The United States Railway system is largely freight rail which, for safety reasons, limits track speeds to 125 mph.

This is similar to Switzerland whose highly integrated passenger and freight rail lines have a 125 mph limit.

The Brightline's speed cap isn't bound by technology, only logistics, given that it uses East Coast Railway track which is used primarily for freight.

It also doesn't help when you have an entire political party who seems to demonise public transport at every opportunity.
I honestly can't imagine London without public transport and honestly think they just wouldn't be able to get the millions of people a day into the city who work from all around it.
The town I live in has a direct train route into London and plenty of people here commute to work every day because of it.
 
China has an operating maglev line that travels at over 450mph.

Theoretically, but it's more just China pushing old technology to it's theoretical limits, for good or bad.

But those 450 mph trains don't exist in the wild yet, with the Shanghai train operating at more like 180mph.
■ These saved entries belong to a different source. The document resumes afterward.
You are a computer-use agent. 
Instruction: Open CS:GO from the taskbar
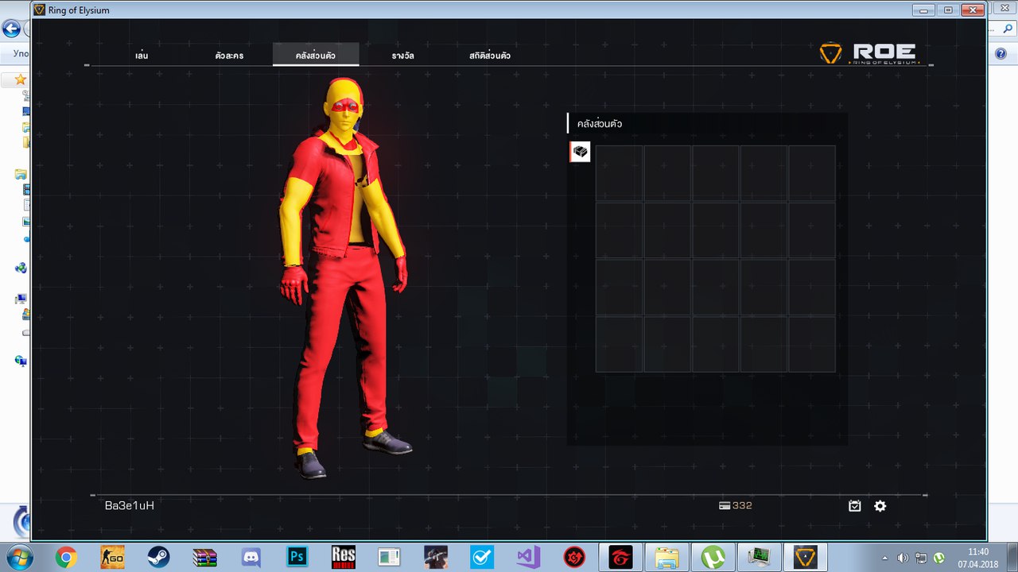(x=112, y=557)
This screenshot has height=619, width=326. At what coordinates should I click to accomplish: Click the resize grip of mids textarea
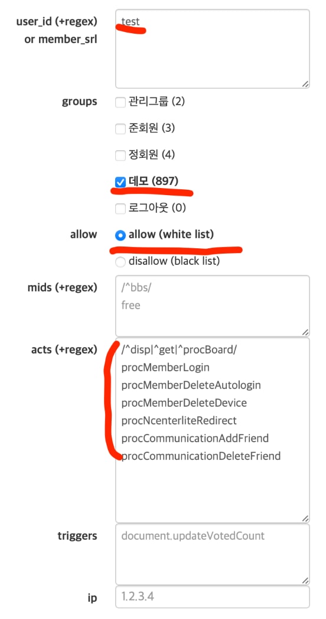click(305, 332)
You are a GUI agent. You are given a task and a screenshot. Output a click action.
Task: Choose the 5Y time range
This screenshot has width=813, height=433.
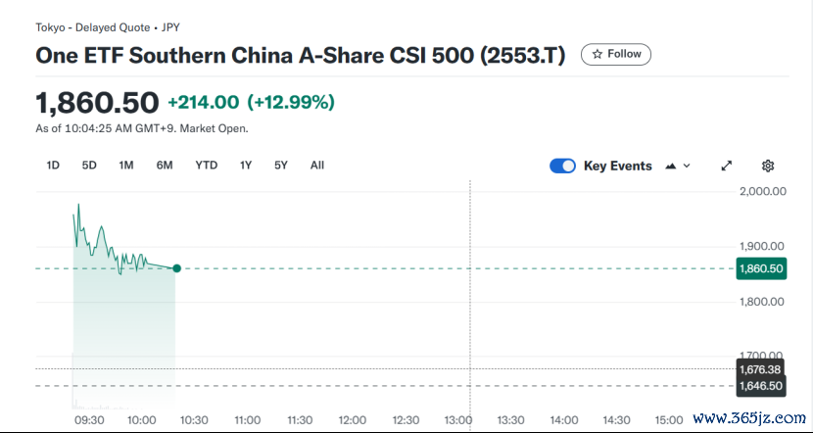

Also, I've seen video of what the ride on the wheeled Chinese high speed rail is like and no thanks. Those rattle traps seem ready to disintegrate at any moment.
 
It also doesn't help when you have an entire political party who seems to demonise public transport at every opportunity.
I honestly can't imagine London without public transport and honestly think they just wouldn't be able to get the millions of people a day into the city who work from all around it.
The town I live in has a direct train route into London and plenty of people here commute to work every day because of it.

This argument isn't backed up with reality. The issue Americans in general have with high speed rail is that it seems to be managed mostly by kleptocrats like we see in California who dump endless billions into a high speed rail project that hasn't laid a mile of track in 10 years, or the Amtrack system that is entirely public owned and charges insane fees for low service.
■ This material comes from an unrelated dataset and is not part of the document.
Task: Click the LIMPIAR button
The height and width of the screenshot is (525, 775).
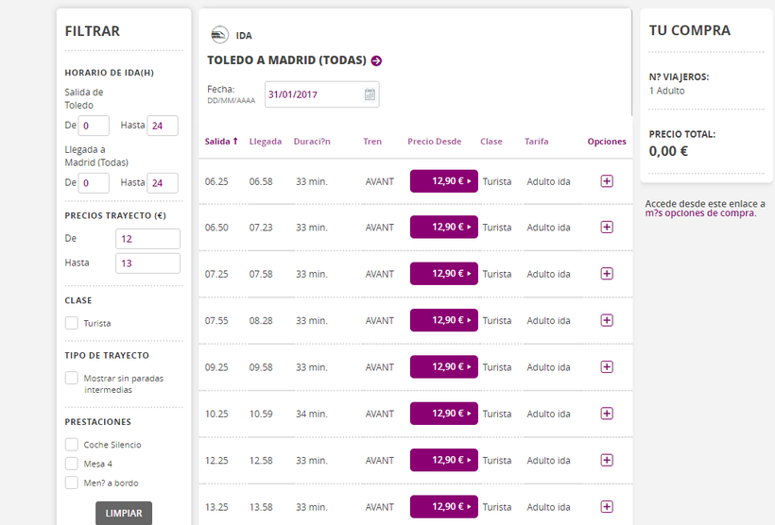Action: [124, 513]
The EU system is less publicly owned than Amtrack at this point. The problem is that the Party that pushes for high speed rail wants it to be government run, which is what the opposing party doesn't want. This is why Florida has Brightline and California has a boondoggle.

In the end, what the US needs in order to start a High Speed Rail network is to deregulate and open interstate rail to more private companies, and allow for private construction of interstate rail lines.
 
Theoretically, but it's more just China pushing old technology to it's theoretical limits, for good or bad.

But those 450 mph trains don't exist in the wild yet, with the Shanghai train operating at more like 180mph.

Also, I've seen video of what the ride on the wheeled Chinese high speed rail is like and no thanks. Those rattle traps seem ready to disintegrate at any moment.

The problem is China has a habbit of building to extremely low standards.
If you take a look at Japanese HST they ride excellently and that's because they have spent extra money on making sure the tracks are actually on sound foundations and are robust enough to last for more than a few years.
The design life for the new HS2 in the UK is 125 years which is why it's so expensive as that will mean future spending on maintainence will be a fraction of if we just slapped together something quickly.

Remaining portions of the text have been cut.